Try it: Leave the pictures out. Retype exactly the lines below from the one containing "News (195, 1648)" through the one containing "For every named", and no others.

Stored items
__________________________________________________

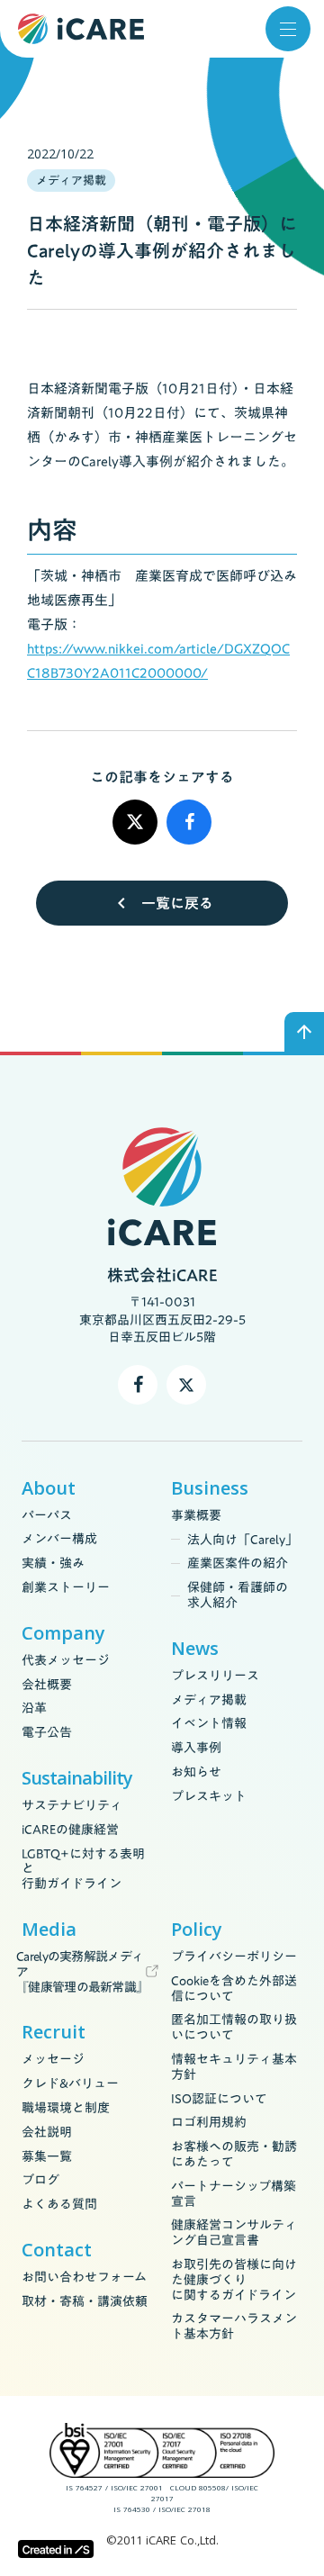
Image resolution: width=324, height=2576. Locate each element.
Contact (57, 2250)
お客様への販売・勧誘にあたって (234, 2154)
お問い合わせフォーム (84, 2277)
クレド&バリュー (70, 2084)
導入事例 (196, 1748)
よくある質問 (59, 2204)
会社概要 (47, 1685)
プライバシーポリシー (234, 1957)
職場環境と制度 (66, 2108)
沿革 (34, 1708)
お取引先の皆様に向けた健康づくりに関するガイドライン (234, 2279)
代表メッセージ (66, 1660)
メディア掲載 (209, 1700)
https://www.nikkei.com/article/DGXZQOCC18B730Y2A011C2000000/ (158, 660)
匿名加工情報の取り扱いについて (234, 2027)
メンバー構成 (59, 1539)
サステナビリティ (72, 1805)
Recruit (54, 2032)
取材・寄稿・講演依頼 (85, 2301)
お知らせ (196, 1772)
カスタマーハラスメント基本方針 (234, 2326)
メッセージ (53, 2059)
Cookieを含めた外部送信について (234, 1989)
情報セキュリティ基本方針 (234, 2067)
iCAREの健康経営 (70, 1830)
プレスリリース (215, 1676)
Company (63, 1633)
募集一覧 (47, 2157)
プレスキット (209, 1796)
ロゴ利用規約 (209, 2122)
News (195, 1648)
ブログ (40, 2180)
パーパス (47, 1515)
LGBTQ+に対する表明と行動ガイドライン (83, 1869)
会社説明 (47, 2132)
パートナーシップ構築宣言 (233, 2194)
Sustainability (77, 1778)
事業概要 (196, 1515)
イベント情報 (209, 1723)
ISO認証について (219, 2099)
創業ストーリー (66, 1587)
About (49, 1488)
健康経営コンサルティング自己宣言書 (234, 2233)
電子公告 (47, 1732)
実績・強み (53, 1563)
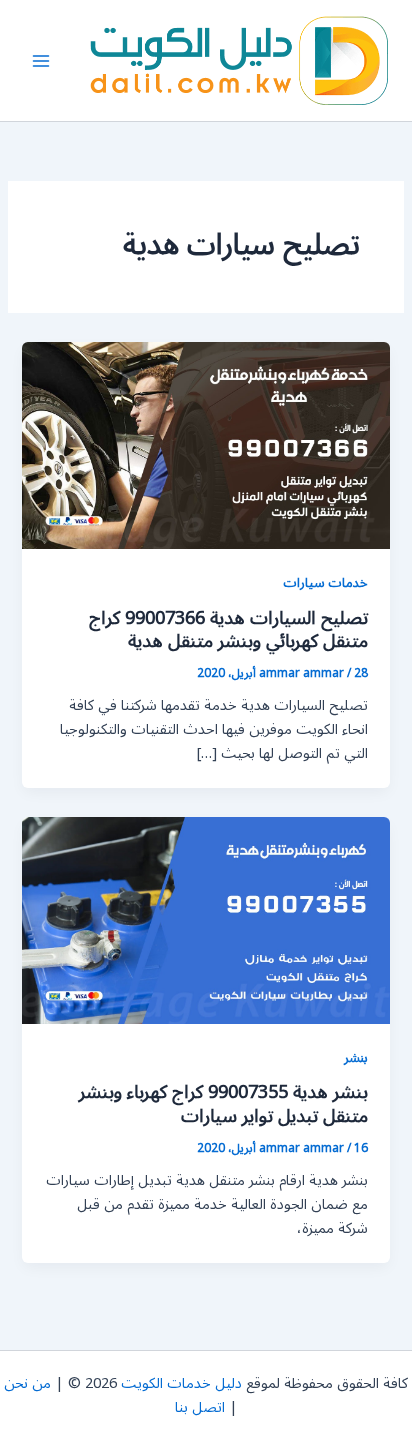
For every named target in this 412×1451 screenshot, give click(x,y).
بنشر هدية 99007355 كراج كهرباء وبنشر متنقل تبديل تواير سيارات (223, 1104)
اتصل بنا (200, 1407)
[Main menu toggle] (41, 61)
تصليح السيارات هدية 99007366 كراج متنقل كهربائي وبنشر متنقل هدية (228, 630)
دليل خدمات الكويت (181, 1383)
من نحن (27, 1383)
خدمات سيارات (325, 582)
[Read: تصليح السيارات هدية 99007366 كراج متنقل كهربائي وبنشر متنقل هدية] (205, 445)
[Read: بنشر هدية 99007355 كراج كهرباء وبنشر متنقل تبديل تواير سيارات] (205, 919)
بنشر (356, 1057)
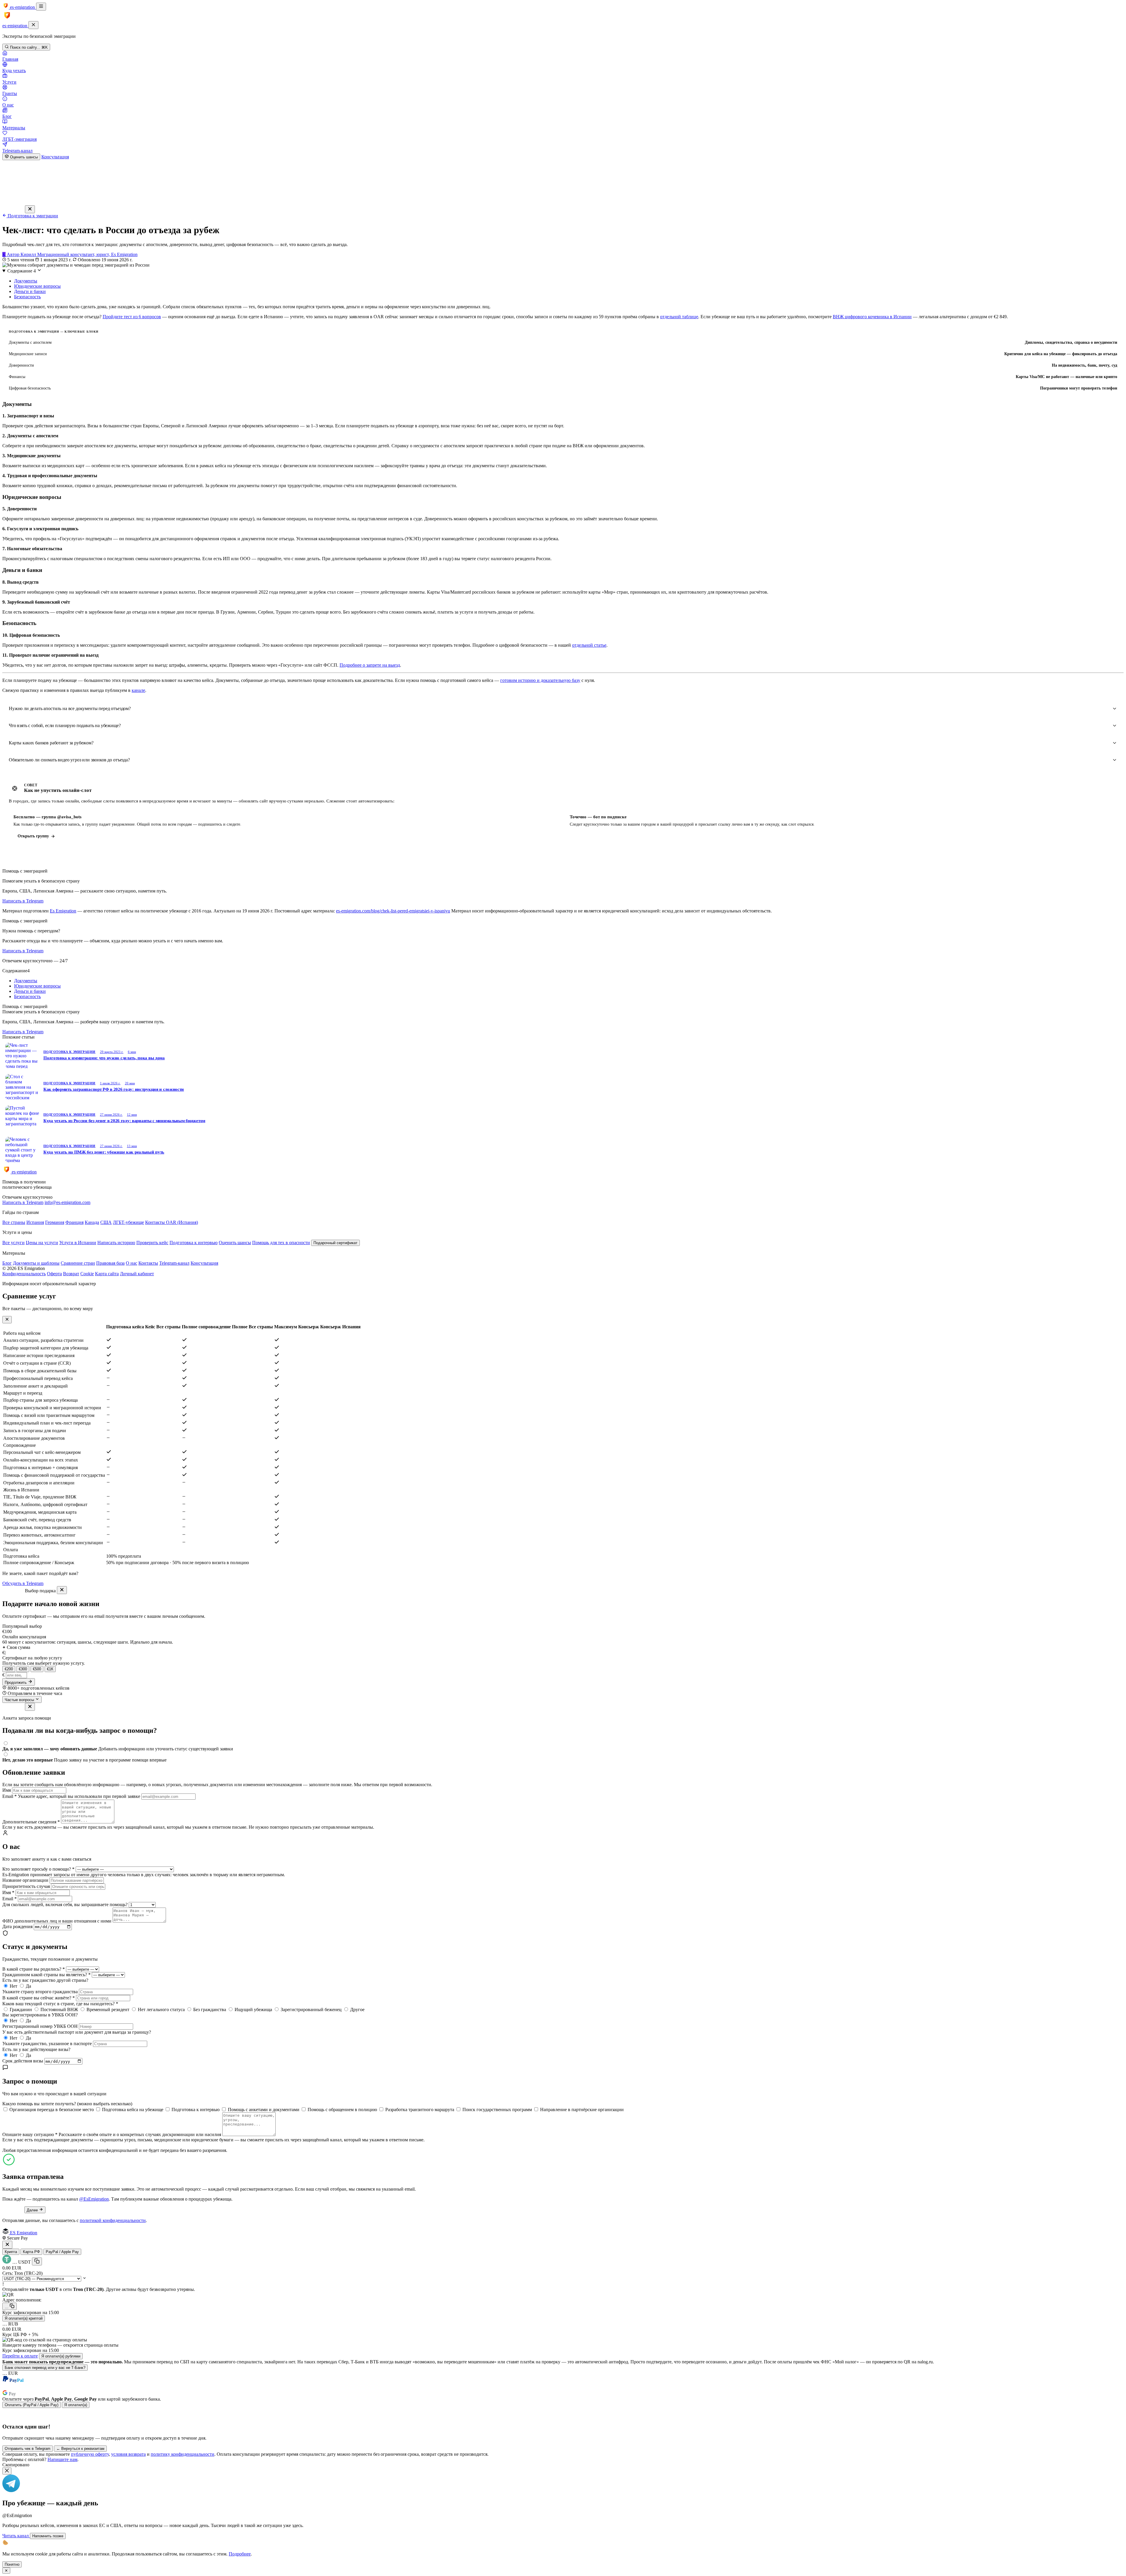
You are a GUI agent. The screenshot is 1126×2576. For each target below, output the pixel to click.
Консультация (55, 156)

__________________________________________________

Solution to this problem:
News (195, 1648)
ブログ (40, 2180)
パーパス (47, 1515)
LGBTQ+に対する表明と行動ガイドライン (83, 1869)
会社説明 (47, 2132)
パートナーシップ構築宣言 (233, 2194)
Sustainability (77, 1778)
事業概要 (196, 1515)
イベント情報 (209, 1723)
ISO認証について (219, 2099)
創業ストーリー (66, 1587)
About (49, 1488)
健康経営コンサルティング自己宣言書 (234, 2233)
電子公告 (47, 1732)
実績・強み (53, 1563)
For every named target in this 412×1451 screenshot, give click(x,y).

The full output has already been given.